DIRECTIONS
Keep only the lines of the data below that contain "screenshot", and copy them.

SUPPLIED RECORDS
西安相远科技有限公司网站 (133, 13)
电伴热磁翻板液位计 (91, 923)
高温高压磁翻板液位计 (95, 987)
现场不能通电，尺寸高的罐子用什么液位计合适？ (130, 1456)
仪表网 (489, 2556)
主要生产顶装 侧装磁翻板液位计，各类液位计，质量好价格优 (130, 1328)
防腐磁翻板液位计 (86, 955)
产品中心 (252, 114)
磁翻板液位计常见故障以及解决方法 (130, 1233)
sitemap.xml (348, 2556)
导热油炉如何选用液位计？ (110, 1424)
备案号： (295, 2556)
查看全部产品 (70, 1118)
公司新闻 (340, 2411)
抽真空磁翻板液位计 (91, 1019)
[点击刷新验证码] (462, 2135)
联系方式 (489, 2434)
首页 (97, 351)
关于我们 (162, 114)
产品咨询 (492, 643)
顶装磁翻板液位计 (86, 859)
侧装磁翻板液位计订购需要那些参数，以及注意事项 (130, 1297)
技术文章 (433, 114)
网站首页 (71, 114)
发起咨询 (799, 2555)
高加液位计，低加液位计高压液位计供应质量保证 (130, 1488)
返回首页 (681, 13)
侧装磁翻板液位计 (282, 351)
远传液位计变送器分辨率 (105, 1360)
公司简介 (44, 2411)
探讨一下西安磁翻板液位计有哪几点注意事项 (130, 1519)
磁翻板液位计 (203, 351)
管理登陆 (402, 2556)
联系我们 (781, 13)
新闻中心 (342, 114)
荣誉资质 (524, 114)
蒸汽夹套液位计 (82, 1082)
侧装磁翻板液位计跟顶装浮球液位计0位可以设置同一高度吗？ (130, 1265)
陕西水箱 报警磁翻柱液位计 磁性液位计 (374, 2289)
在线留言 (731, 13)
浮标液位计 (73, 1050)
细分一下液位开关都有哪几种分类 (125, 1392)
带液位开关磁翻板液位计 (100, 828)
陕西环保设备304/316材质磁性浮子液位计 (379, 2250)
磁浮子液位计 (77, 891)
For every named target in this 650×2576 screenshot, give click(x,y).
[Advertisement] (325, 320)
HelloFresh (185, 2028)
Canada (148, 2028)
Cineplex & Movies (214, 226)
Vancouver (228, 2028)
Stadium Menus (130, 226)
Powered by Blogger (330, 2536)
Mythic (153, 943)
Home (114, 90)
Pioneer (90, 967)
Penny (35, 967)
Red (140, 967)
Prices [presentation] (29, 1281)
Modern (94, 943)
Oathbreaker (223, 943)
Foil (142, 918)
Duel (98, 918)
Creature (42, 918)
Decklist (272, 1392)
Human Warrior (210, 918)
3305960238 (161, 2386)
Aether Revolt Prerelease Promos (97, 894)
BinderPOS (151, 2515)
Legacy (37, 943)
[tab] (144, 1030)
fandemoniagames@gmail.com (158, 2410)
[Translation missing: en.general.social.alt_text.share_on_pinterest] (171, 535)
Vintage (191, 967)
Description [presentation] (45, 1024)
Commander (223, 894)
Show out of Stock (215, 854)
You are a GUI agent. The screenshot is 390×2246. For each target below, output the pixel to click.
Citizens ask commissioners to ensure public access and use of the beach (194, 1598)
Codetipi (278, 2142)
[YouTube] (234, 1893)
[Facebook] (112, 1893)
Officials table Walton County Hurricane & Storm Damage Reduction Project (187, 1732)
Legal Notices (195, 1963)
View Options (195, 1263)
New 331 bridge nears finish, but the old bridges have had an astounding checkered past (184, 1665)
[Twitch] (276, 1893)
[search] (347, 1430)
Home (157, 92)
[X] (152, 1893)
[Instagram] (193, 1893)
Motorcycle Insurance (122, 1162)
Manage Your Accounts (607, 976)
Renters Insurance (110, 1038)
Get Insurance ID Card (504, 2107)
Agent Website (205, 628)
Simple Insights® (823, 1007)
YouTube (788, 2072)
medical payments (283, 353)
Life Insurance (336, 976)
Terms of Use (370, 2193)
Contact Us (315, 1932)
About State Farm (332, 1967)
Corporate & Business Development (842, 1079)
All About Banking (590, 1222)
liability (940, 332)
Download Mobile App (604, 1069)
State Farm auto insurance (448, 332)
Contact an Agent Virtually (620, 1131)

TASK ANSWER
For every named target in this 650×2576 screenshot, give click(x,y).
You are a GUI agent. The screenshot is 390×2246. For each target below, output the pixel to click.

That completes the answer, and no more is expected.